• **Text segment**:
Posted on 07/22/2002 6:49:52 AM PDT by robowombat

The clash of battling war plans Arnaud de Borchgrave Published 7/22/2002

About 5,000 ships — from battleships to small landing craft loaded with 130,000 troops — and more than 1,000 air transports to drop three divisions of paratroopers was the Allied plan for the invasion of Normandy scheduled for early June 1944. Imagine Operation Overlord for D-Day splashed all over the front page of the New York Times. Unthinkable, you say.

Then imagine the German high command's plans to repulse the Allied invasion announced by Adolf Hitler himself in a meeting with his closest advisers and then leaked to a London newspaper. Equally unthinkable.

• **Data block**:

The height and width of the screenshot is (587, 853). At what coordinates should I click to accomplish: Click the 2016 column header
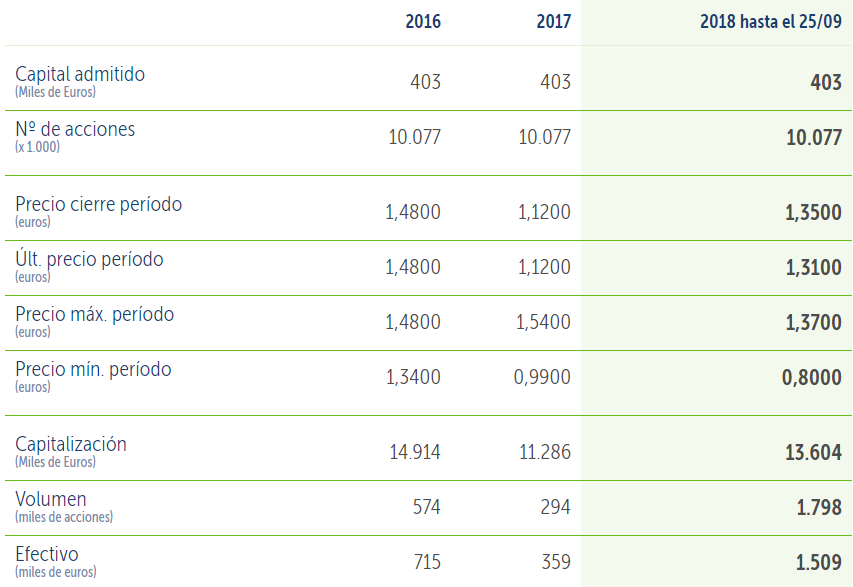pos(422,22)
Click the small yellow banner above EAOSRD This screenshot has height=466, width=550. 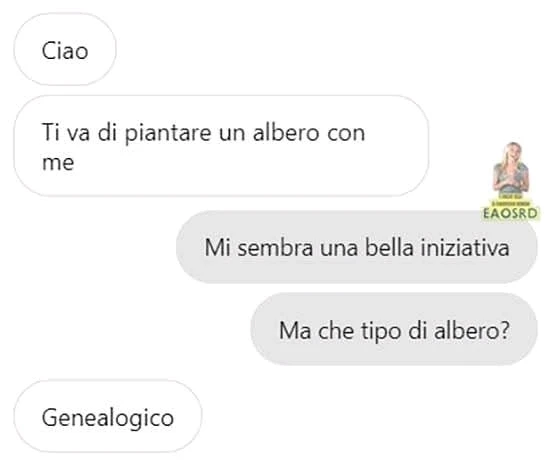pos(510,203)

• **Goal**: Carry the column on clashing war plans forward from its last sentence. The data has no connection to the text.

• **Response**:
But this is how the invasion of Iraq by the United States and Saddam's plans to counterattack have been played out in the New York Times and a Kuwaiti newspaper — all before a single shot has been fired. Iraq's longtime dictator read about the U.S. plan to invade his country from three directions with 225,000 troops courtesy of the New York Times. Defense Secretary Donald H. Rumsfeld was apoplectic. He was born into an age when such leaks would have been high treason, punishable by death before a firing squad. He ordered his staff to find the leaker and scores are now being run through lie detectors and voice-stress analyzers. But before anyone faces a court-martial or dismissal from the civil service, perhaps the guilty party should be praised for having smoked out Saddam's plan courtesy of a leak to a Kuwaiti newspaper.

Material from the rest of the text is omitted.